Dr. Sarah Chen watched the simulation results materialize on her screen, each data point sending a fresh wave of unease through her stomach. The fusion reactor’s quantum tunneling coefficients weren't just increasing – they were accelerating along an exponential curve she'd never seen before.
"Still searching for monsters in the data?"
Sarah turned to find James in the doorway, two cups of coffee in hand. He crossed the room and set one beside her, the peace offering's steam curling into the air between them. Despite everything, she felt a pang of fondness. They'd been close friends once, before the project had driven a wedge between them.
"James..." She gestured at the screen. "Look at this decay pattern. It's nothing like what we saw at lower energy levels."
He leaned in, his earlier glibness fading as he studied the numbers. "Hm. Similar perturbation to what we observed at 20 terahertz, though. Remember how convinced you were about that one?"
"God, don't remind me." Sarah ran her fingers through her hair. "I nearly resigned over it. But this is..." She paused, questioning herself for the hundredth time. "The eigenvalues are showing a completely different signature."
"Which could mean we're approaching a critical threshold," James said, nodding. "Or it could be another false positive from an overtuned detection system. You know as well as I do how many variables we're juggling here."
Sarah stared into her coffee. "Sometimes I wonder if I am being paranoid. Every time I see a concerning pattern, it turns out to be nothing. But the math says there has to be a breaking point somewhere. We can't just keep pushing the power higher indefinitely."
"No one's saying we should," James replied, his voice gentler than before. "But we can't let theoretical fears paralyze us either. This project could revolutionize energy production, Sarah. Real people's lives could be changed."
"If we get it wrong, real people's lives will definitely be changed," she murmured.
The board meeting that afternoon was worse than she'd expected. Sarah had brought her data, her simulations, her carefully reasoned arguments. But with each slide, she saw the same expressions she'd seen too many times before: the polite skepticism, the barely concealed impatience.
"Dr. Chen," the chairman finally interrupted, "your diligence is commendable. But given your... history of concerns, you must understand our position."
"I understand that I've been wrong before," Sarah said. "But being wrong about when something will happen doesn't mean—"
"That it won't happen at all. Yes, we're familiar with the argument." The chairman smiled thinly. "The board has made its decision. We proceed to 30 terahertz tomorrow."
Later that night, Sarah sat alone in her darkened office, running one final set of simulations. The results hadn't changed. She opened a new document and began typing her resignation letter, then stopped, cursor blinking accusingly.

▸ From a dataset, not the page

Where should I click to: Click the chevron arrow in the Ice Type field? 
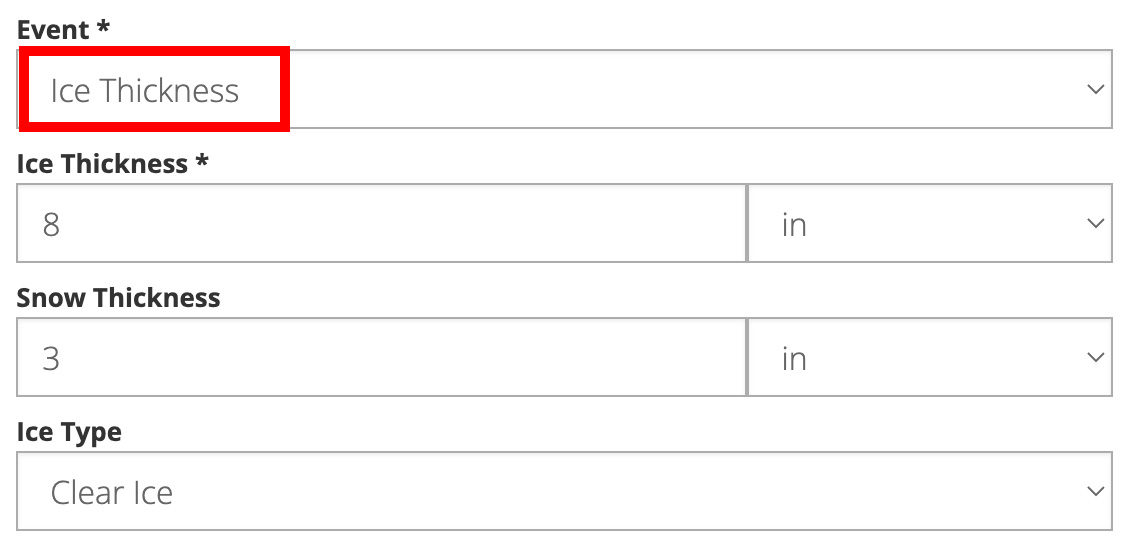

What if she was wrong again? What if she was throwing away her career over another false alarm? The same doubts that had plagued her for months resurfaced. But underneath them was a deeper certainty, rooted in mathematics she couldn't ignore: the barrier would fail. If not at 30 terahertz, then at 35, or 40. The only question was whether she would be there to witness it.
She finished the letter and gathered her personal items. As she left the building for the last time, she passed James's office. He was still there, poring over her data with a frown she hadn't seen earlier. He looked up as she passed.
"Sarah, wait. Some of these correlations..." He trailed off, seeing her box of belongings.
"I hope I'm wrong again, James," she said softly. "I really do."
The next morning, as Sarah's plane reached cruising altitude, her phone buzzed with a string of urgent messages. She turned it off without reading them and closed her eyes, trying not to picture the quantum barrier containment field flaring to life at 30 terahertz.
Behind her, beyond the small airplane window, the horizon began to glow with an unnatural light.